As for Jan Broberg Felt, the now 56-year-old survivor who appears with her parents in “Abducted in Plain Sight,” the neighbor who sexually abused her died in an apparent suicide decades later. During her teen years, he slowly drew both of her small-town, churchgoing parents into situations he knew they would be ashamed to reveal, including having sex with the mother and convincing the father to perform a sex act on him.
Shaming or condemning the parents of child victims is one of those things “offenders exactly want to happen,” said Deblinger-Sosland and other experts. “They want the blame to be not on them.”
A majority of offenders are known to child victims and their families. When a child discloses sexual abuse, Deblinger-Sosland said, they often do so to their mothers. Years after that happened in the case of James Safechuck, one of the Jackson accusers, his mother, Stephanie Safechuck, said in “Leaving Neverland” of their years in the superstar’s life:
“This was all so overwhelming, and like a fairytale, and I got lost in it. And I know my husband got lost in it, too.”
Although statistics vary, generally 1 in 9 girls and 1 in 53 boys under the age of 18 experience sexual abuse or assault by an adult, according to the nonprofit RAINN, for the Rape, Abuse and Incest National Network.

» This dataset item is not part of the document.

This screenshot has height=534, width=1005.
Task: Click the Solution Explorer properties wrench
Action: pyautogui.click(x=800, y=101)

In fiscal year 2016 alone, child protective services agencies substantiated or found strong evidence to indicate that more than 57,000 children were victims of sexual abuse in the U.S., the organization said. That, researchers said, is just a small portion of cases overall.
Psychologist David Wolfe of the Centre for Research and Education on Violence Against Women and Children at Western University in London, Ontario, also works as an expert witness in mostly civil court cases involving child sexual abuse allegations.

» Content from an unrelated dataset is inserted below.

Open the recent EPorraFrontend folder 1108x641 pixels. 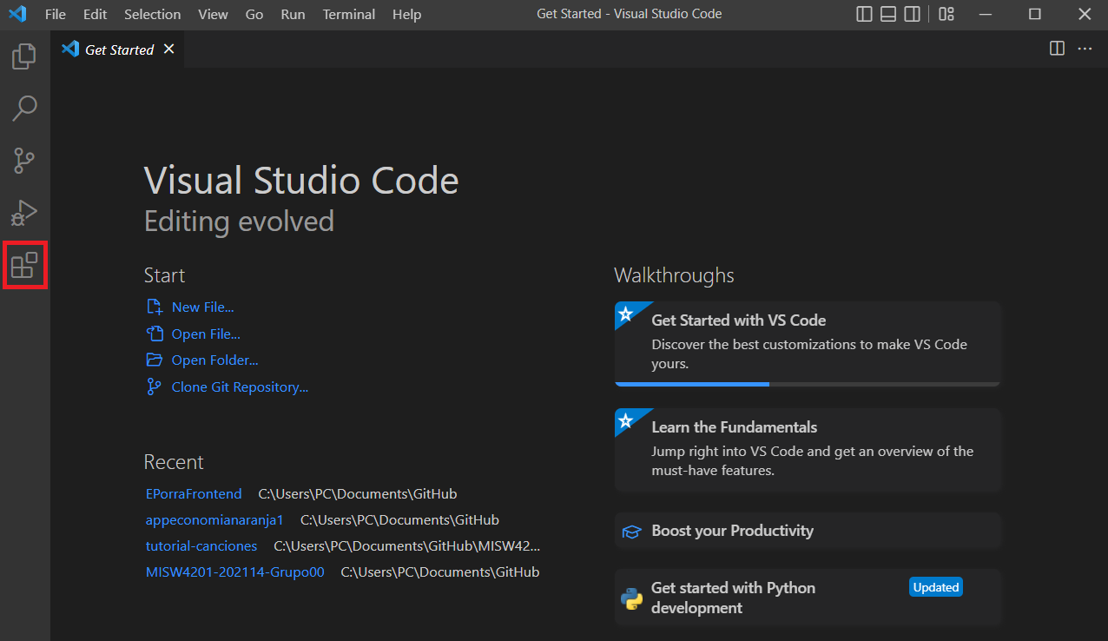tap(194, 494)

Whether they’re dealing with a trusted coach, priest or neighbor, Wolfe said, parents of victims are making decisions as abuse plays out based on non-threatening interactions with a perpetrator, or in the case of Safechuck and others, once-in-a-lifetime opportunities for their children.
In 1986, when he was 10, Safechuck was chosen to appear in a Pepsi commercial with Jackson. The psychology involved for parents in such a scenario is common, Wolfe said.
“I put myself in that position and think, what would I have felt like if my son was the one that was in the commercial and gets invited to Neverland?” he said. “I would have thought that was pretty cool, I’d like to do that. At what point does a parent say, maybe this isn’t the way I thought it was. Maybe he wants something that I didn’t see. It’s very tough to go back on your decision and say I’ve been led down a path here. Someone else may point it out and say, are you sure you want your kid over there? You’re going to defend your choice because otherwise you’d look stupid.”
Robin Gurwitch, a professor in psychiatry and behavioral sciences at Duke University in Durham, North Carolina, is an expert in understanding and supporting children in the aftermath of trauma and disasters. In the case of high-profile child sexual abuse perpetrators, the feeling of being singled out for special treatment — parents and children alike — makes parents vulnerable to missing warning signs that might seem obvious to others, she said.
“As a family member, I may not see any of those red flags because this is somebody that I respect, this is somebody that I trust, this is somebody who on the surface says I’m only interested in what’s best for your children, plus I think you’re an incredible parent for helping your child achieve their goals,” she said.
“Parents are trusting of people who are important in their child’s life.”